I don’t feel this would create any more maintenance than is currently done… especially as the library is quite stable. Point (2) essentially just replaces the #ifdef 0. If there’s a 50:50 chance it might get accepted, I’ll do the PR to show how minimal this request is… :slight_smile:

PS- Although obvious, I do appreciate both (1) and (2) require ASM and C++ blocks being touched.

I don’t think this change would actually achieve anything useful.

  1. Nobody using a (genuine) AVR-based Arduboy would ever want to use anything other than the optimised assembly because the pure C++ version would be less efficient (otherwise the assembly version wouldn’t exist anyway).
  2. There’s a chance the C++ versions don’t actually work properly because they potentially won’t be maintained and tested. At present they only exist as a reference for porters and there’s no guarantee that they actually work or that they’ll be maintained.
  3. Having the conditional compliation doesn’t significantly help porters because they’re going to have to change all the pin setup code anyway (and potentially quite a few other things, like the screen rendering code). At most you’d be shaving about 5-10 minutes off their efforts (or however long it takes to delete the assembly and the corresponding preprocessor directives - someone with decent regex skill could probably do it in 2 minutes).

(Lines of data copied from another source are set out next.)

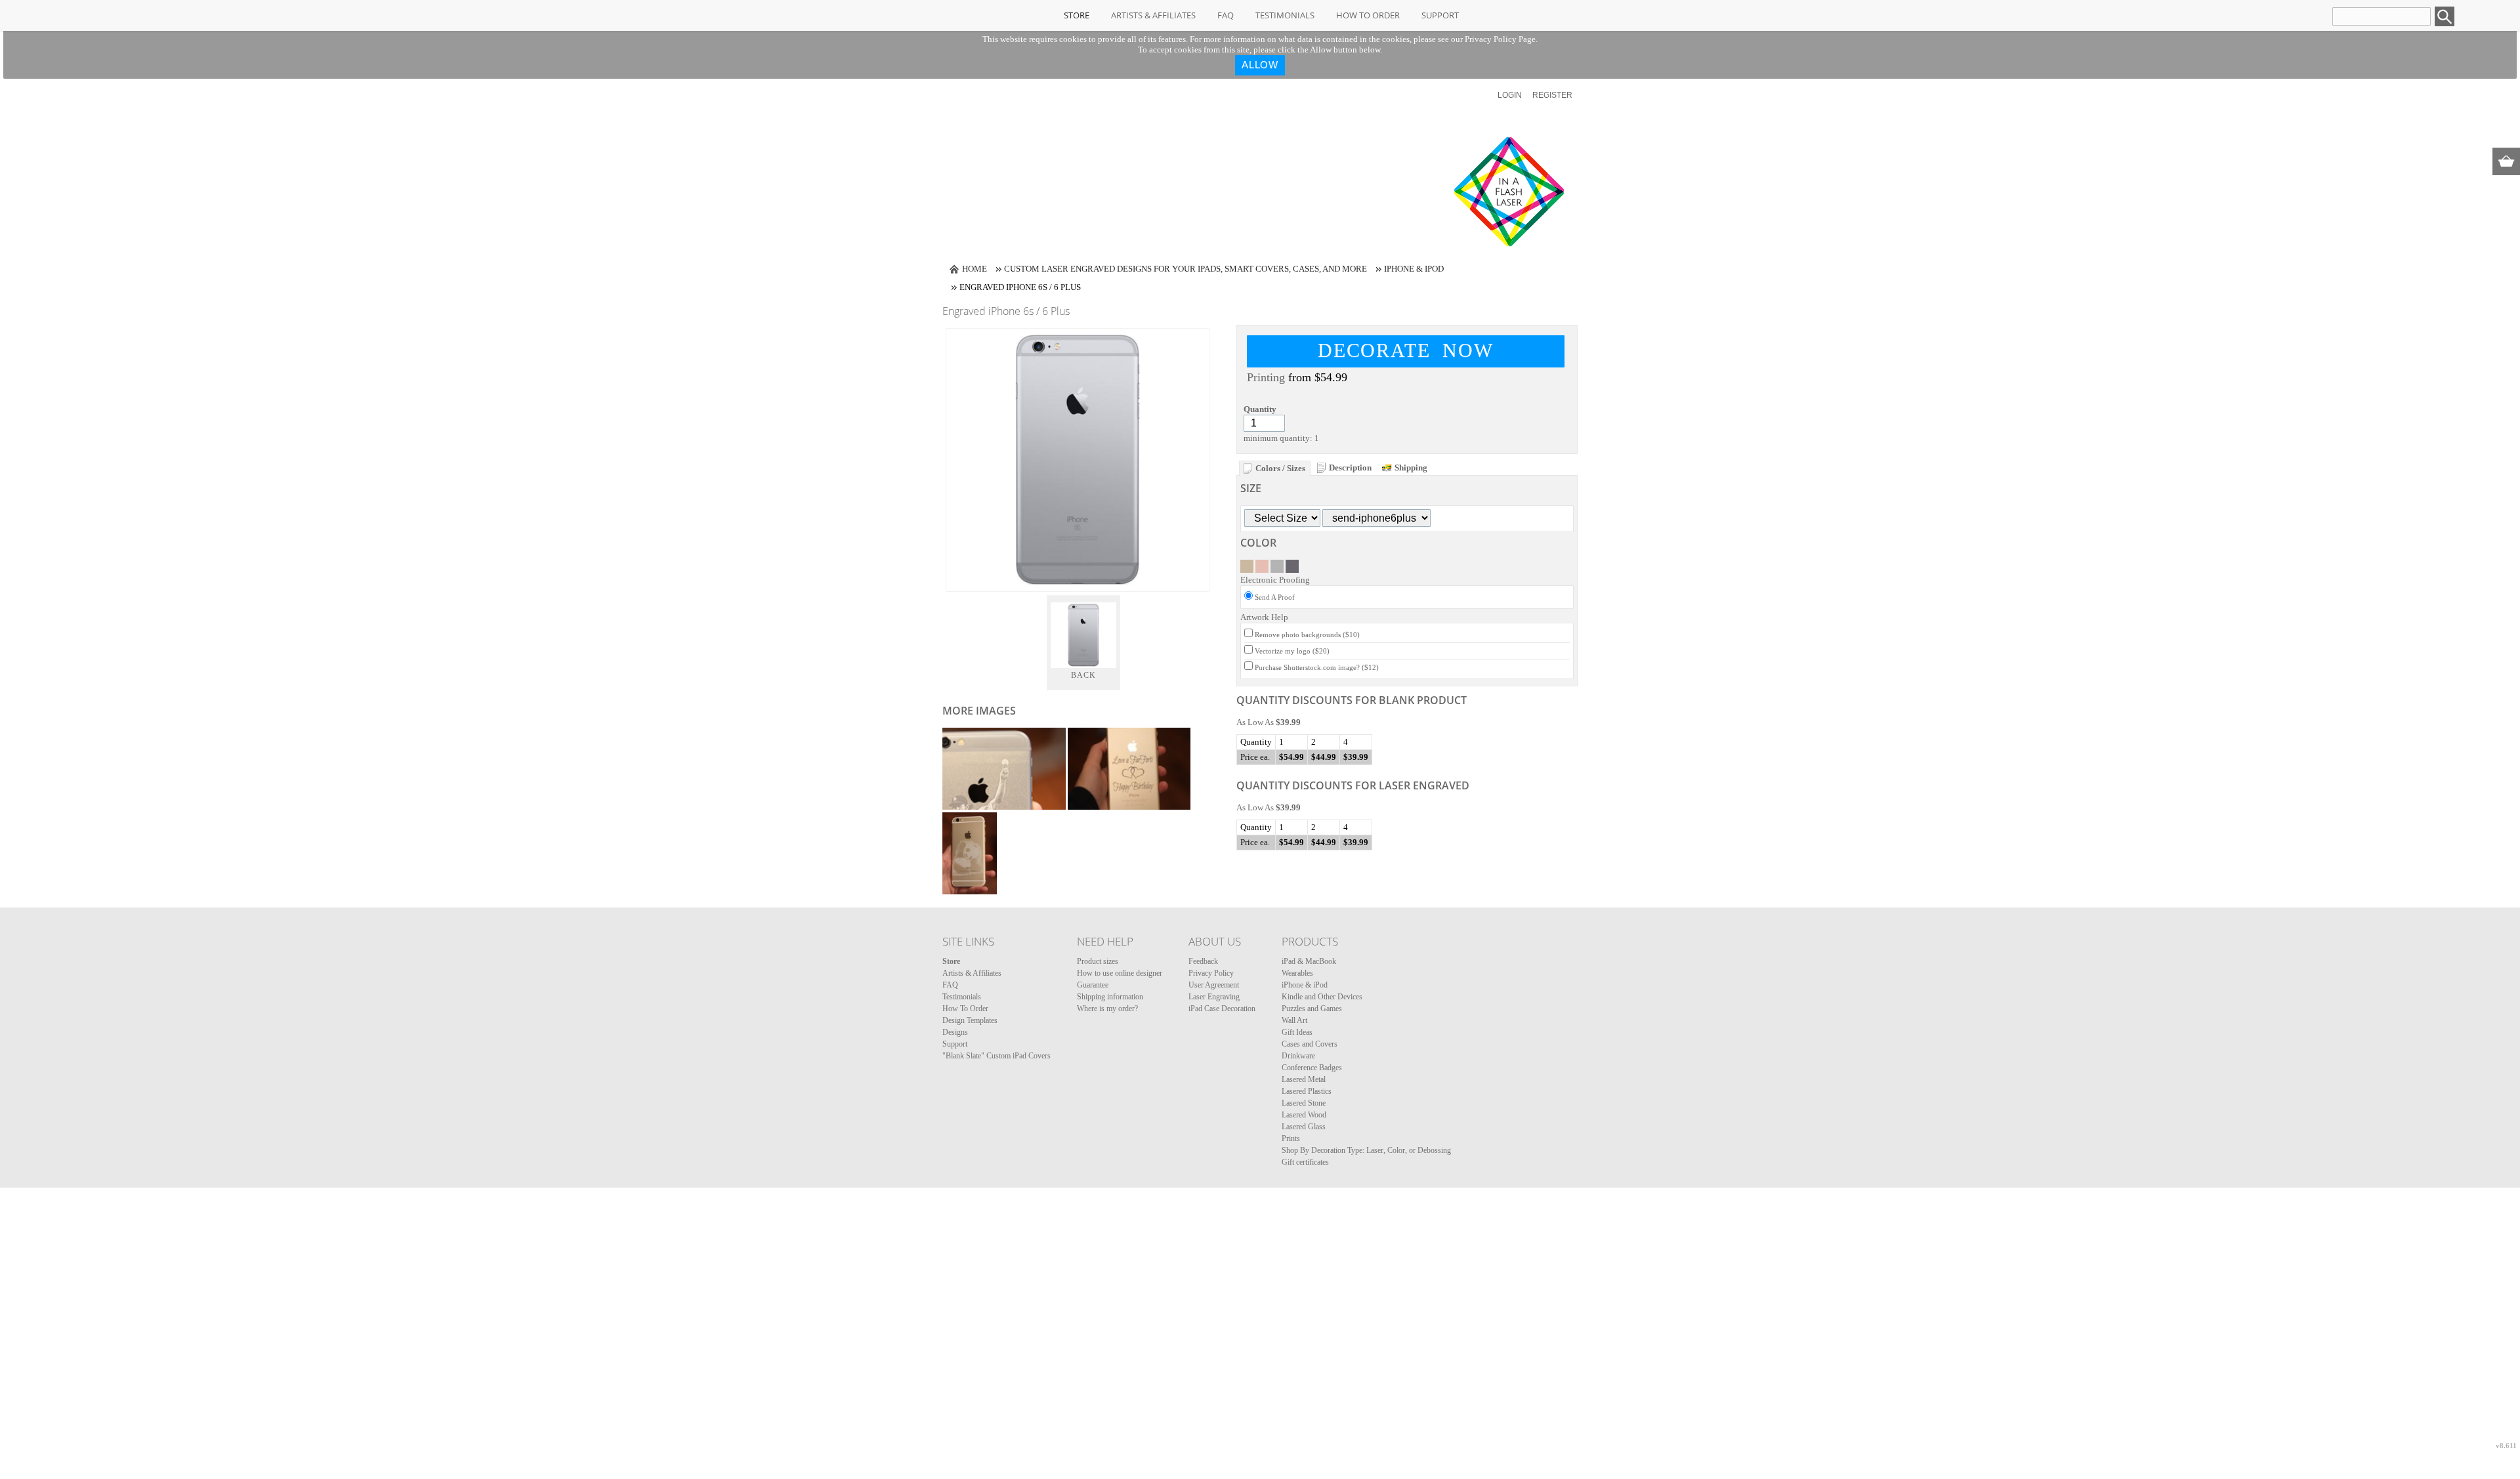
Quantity (1260, 409)
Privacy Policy (1211, 973)
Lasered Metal (1304, 1079)
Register (1552, 95)
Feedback (1203, 961)
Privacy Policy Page (1500, 39)
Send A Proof (1275, 597)
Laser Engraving (1214, 996)
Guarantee (1092, 984)
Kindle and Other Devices (1322, 996)
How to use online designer (1119, 973)
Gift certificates (1305, 1162)
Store (1076, 15)
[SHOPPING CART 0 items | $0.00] (2506, 161)
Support (1440, 15)
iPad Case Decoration (1221, 1008)
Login (1510, 95)
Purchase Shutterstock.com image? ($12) (1317, 667)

Though if it were to be done, the macro would probably have to be called something more like ARDUBOY2_NO_ASSEMBLY to avoid potential clashes with other macros. (You’d certainly want the assembly version to be the default and the C++ as the opt-in because of point 1 above.)


@Pharap, as always - thanks for sharing your thoughts. I really appreciate your different perspective on this. I was just browsing the forks and the different versions of drawPlusMask. To me it seems a shame to not capture these developments by the wider community, even just for the sake of documentation.

1 Like

You could always create a stand-alone repo that contains and documents the differences if you wanted. Though really I think SpritesB is enough for most people.

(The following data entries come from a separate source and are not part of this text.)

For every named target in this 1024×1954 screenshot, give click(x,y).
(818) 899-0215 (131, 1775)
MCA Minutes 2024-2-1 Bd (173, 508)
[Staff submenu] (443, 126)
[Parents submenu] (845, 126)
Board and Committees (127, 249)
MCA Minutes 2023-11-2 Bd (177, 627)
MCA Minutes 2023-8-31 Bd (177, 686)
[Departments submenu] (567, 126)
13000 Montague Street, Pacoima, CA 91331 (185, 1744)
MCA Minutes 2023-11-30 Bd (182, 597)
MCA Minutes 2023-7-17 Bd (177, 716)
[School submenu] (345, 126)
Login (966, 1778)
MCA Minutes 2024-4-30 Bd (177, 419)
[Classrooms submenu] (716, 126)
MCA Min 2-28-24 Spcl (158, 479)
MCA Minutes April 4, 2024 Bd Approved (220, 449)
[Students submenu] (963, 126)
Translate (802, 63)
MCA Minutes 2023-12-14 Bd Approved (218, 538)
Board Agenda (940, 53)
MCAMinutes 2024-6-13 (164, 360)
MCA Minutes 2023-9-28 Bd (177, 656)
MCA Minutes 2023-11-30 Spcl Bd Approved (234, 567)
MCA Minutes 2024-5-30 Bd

As I mentioned before it’s easier to just reuse SpritesB than to attempt to decipher Sprites, and anyone for whom SpritesB isn’t fast enough would probably still be better off using SpritesB as a base and tailoring it to their own platform rather trying to decipher Sprites.

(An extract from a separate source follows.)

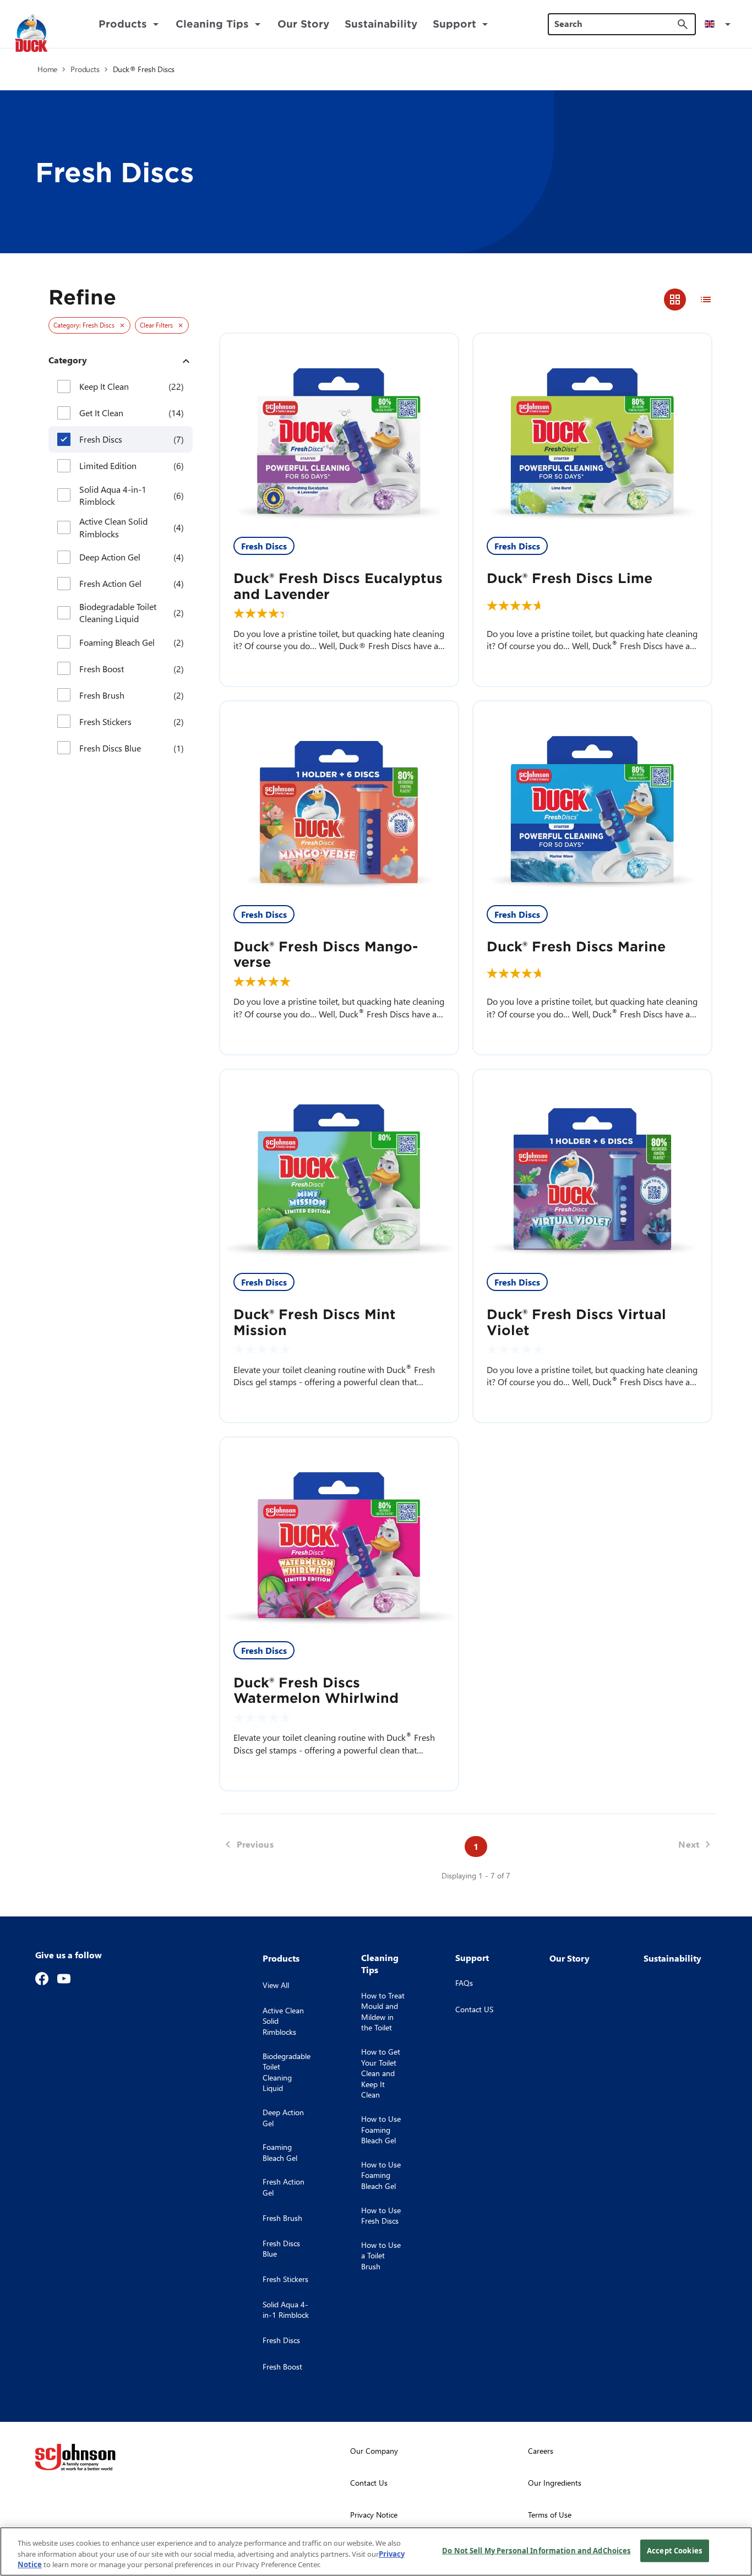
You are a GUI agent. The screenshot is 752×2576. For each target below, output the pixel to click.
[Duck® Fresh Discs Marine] (592, 796)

One of the main reasons Sprites is faster is that it’s juggling registers, which is a platform-specific benefit that’s only going to be relevant to AVR. That in turn means it’s not particularly useful for porters.

If you want to understand what it’s doing for purely academic reasons, you’re best off just learning to read AVR assembly, because the most interesting aspects of it can’t be expressed as C++. What can be expressed as C++ is expressed in SpritesB.

Lastly, bear in mind that resorting to assembly is a last-ditch attempt for when something can’t be expressed in C++ (as is the case with pgm_read_byte et al) or in the rare case where the human can produce code that’s more efficient than what the compiler produces (which usually happens by doing something the compiler isn’t allowed to do or by exploiting platform-specific quirks). 95% of the time, a modern compiler will do a good enough job.

1 Like